Anti-Brexit protesters wave EU and Union flags outside the Houses of Parliament in London, Britain, November 14, 2017. REUTERS/Peter Nicholls

By Padraic Halpin

DUBLIN (Reuters) - Britain and Ireland clashed over Brexit on Friday with Dublin saying it was not ready to allow the talks to move on to the second phase next month and London ruling out the much longer transitional period preferred by its neighbour.

The border between EU-member Ireland and Northern Ireland, which will be the UK's only land frontier with the bloc after its departure, is one of three issues Brussels wants broadly solved before it decides in December whether to move the talks onto a second phase about trade, as Britain wants.

Meeting in Dublin, Britain's Foreign Secretary Boris Johnson and his Irish counterpart Simon Coveney struck an amicable tone but remained far apart on several key aspects of the talks.

"Yes we all want to move onto phase two of the Brexit negotiations but we are not in a place right now that allows us to do that," Coveney said. "We have very serious issues, particularly around the border, that need more clarity."

He said Ireland's preference was that Britain as a whole would share the same regulations as the EU post-Brexit but if that was not possible, then London effectively needed to commit to allowing a tailor-made solution for Northern Ireland

"In the absence of that, from an Irish persecutive, there is a sense of jumping into the dark," Coveney said.

Johnson said moving the talks onto the next stage would help to resolve the border issue as many of the questions around it were bound up with Britain's future customs arrangement with the European Union.

"I want to stress that we in no way minimise the issue and wish to minimise the work that will need to be done by the UK and by Ireland together to get this right," Johnson said.

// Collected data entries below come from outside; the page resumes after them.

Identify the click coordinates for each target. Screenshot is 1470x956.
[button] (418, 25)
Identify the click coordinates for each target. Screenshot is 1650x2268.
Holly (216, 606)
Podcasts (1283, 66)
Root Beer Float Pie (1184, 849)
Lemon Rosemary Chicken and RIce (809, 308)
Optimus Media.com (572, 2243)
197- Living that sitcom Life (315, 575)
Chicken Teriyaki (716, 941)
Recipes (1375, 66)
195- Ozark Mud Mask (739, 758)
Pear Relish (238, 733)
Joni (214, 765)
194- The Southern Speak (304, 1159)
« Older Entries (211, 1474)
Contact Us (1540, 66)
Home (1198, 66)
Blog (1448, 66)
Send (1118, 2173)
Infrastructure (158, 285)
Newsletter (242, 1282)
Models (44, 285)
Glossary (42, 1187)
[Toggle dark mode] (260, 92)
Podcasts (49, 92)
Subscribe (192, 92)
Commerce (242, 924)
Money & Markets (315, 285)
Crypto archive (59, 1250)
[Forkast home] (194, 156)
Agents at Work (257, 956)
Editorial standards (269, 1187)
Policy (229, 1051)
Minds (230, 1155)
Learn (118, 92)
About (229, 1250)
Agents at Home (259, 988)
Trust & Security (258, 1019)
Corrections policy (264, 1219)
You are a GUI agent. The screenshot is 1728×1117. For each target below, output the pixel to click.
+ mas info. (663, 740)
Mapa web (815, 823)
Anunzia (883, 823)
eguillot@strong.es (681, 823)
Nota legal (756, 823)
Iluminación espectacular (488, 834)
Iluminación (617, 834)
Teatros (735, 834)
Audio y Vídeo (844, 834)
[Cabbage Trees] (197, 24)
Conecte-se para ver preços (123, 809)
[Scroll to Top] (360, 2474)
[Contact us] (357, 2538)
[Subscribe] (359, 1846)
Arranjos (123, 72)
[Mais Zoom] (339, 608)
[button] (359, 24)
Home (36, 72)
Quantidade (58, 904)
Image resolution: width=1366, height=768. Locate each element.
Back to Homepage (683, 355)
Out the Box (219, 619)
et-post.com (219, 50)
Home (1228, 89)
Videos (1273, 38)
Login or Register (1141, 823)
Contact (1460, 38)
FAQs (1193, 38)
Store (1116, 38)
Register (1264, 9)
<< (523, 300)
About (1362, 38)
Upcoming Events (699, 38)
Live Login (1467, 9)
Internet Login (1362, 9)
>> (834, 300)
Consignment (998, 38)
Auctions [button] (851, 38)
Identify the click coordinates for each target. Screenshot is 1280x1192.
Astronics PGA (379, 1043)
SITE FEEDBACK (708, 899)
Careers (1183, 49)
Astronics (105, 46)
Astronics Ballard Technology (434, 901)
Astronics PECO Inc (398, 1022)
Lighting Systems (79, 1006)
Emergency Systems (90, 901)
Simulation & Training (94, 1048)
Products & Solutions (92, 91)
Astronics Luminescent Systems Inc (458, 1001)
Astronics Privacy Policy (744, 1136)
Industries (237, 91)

"The British government has absolutely no interest whatever in seeing any kind of hard border, that is the last thing we want to see as a result of that exercise."

Johnson added that he understood why Ireland wants a four to five-year post-Brexit transition period for Britain to allow businesses in Ireland time to adjust to any new arrangements, but said this was possible within a much tighter timescale.

"I understand the sentiment behind it, which is that everybody wants to have the maximum possible reassurance," he said.

"I think it's possible to do that in a much shorter timescale... Now is the time to make haste (on moving onto stage two of Brexit talks) and perhaps we don't need to wait quite so long to give business final certainty about how it's all going to work."